[[ Task input, beginning ]]

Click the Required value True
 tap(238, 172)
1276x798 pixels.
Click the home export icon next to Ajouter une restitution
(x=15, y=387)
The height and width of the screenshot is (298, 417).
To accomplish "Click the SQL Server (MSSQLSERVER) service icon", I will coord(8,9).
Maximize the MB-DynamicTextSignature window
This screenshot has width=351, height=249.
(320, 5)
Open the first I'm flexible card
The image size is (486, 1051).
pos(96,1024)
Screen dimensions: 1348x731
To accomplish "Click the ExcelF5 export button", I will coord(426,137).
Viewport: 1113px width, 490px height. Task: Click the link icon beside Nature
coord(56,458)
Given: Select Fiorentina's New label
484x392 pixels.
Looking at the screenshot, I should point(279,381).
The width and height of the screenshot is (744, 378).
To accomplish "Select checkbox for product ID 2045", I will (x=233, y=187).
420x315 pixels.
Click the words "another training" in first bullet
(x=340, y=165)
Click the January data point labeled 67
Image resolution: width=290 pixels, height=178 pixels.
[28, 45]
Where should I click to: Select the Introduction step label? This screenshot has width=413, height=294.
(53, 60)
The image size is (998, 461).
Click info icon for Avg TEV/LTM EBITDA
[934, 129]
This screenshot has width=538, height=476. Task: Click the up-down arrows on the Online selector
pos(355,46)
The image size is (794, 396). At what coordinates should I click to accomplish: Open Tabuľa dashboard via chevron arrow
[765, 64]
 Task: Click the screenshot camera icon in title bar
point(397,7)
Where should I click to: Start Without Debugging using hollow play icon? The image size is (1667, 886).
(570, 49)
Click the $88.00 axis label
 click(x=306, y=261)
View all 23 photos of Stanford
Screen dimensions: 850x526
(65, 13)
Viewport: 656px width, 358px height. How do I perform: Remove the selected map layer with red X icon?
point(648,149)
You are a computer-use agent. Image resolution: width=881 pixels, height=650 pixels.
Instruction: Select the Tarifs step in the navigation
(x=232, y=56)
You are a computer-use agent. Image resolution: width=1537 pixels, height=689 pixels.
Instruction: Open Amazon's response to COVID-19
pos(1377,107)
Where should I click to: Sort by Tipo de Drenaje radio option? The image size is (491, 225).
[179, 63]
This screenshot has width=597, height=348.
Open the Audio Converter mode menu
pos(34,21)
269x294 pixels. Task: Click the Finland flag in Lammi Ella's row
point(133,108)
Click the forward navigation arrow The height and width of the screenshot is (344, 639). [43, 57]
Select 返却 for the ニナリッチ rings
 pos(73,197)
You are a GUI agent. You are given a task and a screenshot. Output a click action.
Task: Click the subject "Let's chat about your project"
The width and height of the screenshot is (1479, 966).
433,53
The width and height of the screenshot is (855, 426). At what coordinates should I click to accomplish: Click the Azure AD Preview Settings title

[[ Task input, end ]]

**Assigned task**.
The full listing above should be transcribed exactly.

**Solution below**.
Click the Required value True
 tap(238, 172)
1276x798 pixels.
Click the home export icon next to Ajouter une restitution
(x=15, y=387)
The height and width of the screenshot is (298, 417).
To accomplish "Click the SQL Server (MSSQLSERVER) service icon", I will coord(8,9).
Maximize the MB-DynamicTextSignature window
This screenshot has width=351, height=249.
(320, 5)
Open the first I'm flexible card
The image size is (486, 1051).
pos(96,1024)
Screen dimensions: 1348x731
To accomplish "Click the ExcelF5 export button", I will coord(426,137).
Viewport: 1113px width, 490px height. Task: Click the link icon beside Nature
coord(56,458)
Given: Select Fiorentina's New label
484x392 pixels.
Looking at the screenshot, I should point(279,381).
The width and height of the screenshot is (744, 378).
To accomplish "Select checkbox for product ID 2045", I will (x=233, y=187).
420x315 pixels.
Click the words "another training" in first bullet
(x=340, y=165)
Click the January data point labeled 67
Image resolution: width=290 pixels, height=178 pixels.
[28, 45]
Where should I click to: Select the Introduction step label? This screenshot has width=413, height=294.
(53, 60)
The image size is (998, 461).
Click info icon for Avg TEV/LTM EBITDA
[934, 129]
This screenshot has width=538, height=476. Task: Click the up-down arrows on the Online selector
pos(355,46)
The image size is (794, 396). At what coordinates should I click to accomplish: Open Tabuľa dashboard via chevron arrow
[765, 64]
 Task: Click the screenshot camera icon in title bar
point(397,7)
Where should I click to: Start Without Debugging using hollow play icon? The image size is (1667, 886).
(570, 49)
Click the $88.00 axis label
 click(x=306, y=261)
View all 23 photos of Stanford
Screen dimensions: 850x526
(65, 13)
Viewport: 656px width, 358px height. How do I perform: Remove the selected map layer with red X icon?
point(648,149)
You are a computer-use agent. Image resolution: width=881 pixels, height=650 pixels.
Instruction: Select the Tarifs step in the navigation
(x=232, y=56)
You are a computer-use agent. Image resolution: width=1537 pixels, height=689 pixels.
Instruction: Open Amazon's response to COVID-19
pos(1377,107)
Where should I click to: Sort by Tipo de Drenaje radio option? The image size is (491, 225).
[179, 63]
This screenshot has width=597, height=348.
Open the Audio Converter mode menu
pos(34,21)
269x294 pixels. Task: Click the Finland flag in Lammi Ella's row
point(133,108)
Click the forward navigation arrow The height and width of the screenshot is (344, 639). [43, 57]
Select 返却 for the ニナリッチ rings
 pos(73,197)
You are a GUI agent. You are given a task and a screenshot. Output a click action.
Task: Click the subject "Let's chat about your project"
The width and height of the screenshot is (1479, 966).
433,53
The width and height of the screenshot is (855, 426). At what coordinates should I click to accomplish: Click the Azure AD Preview Settings title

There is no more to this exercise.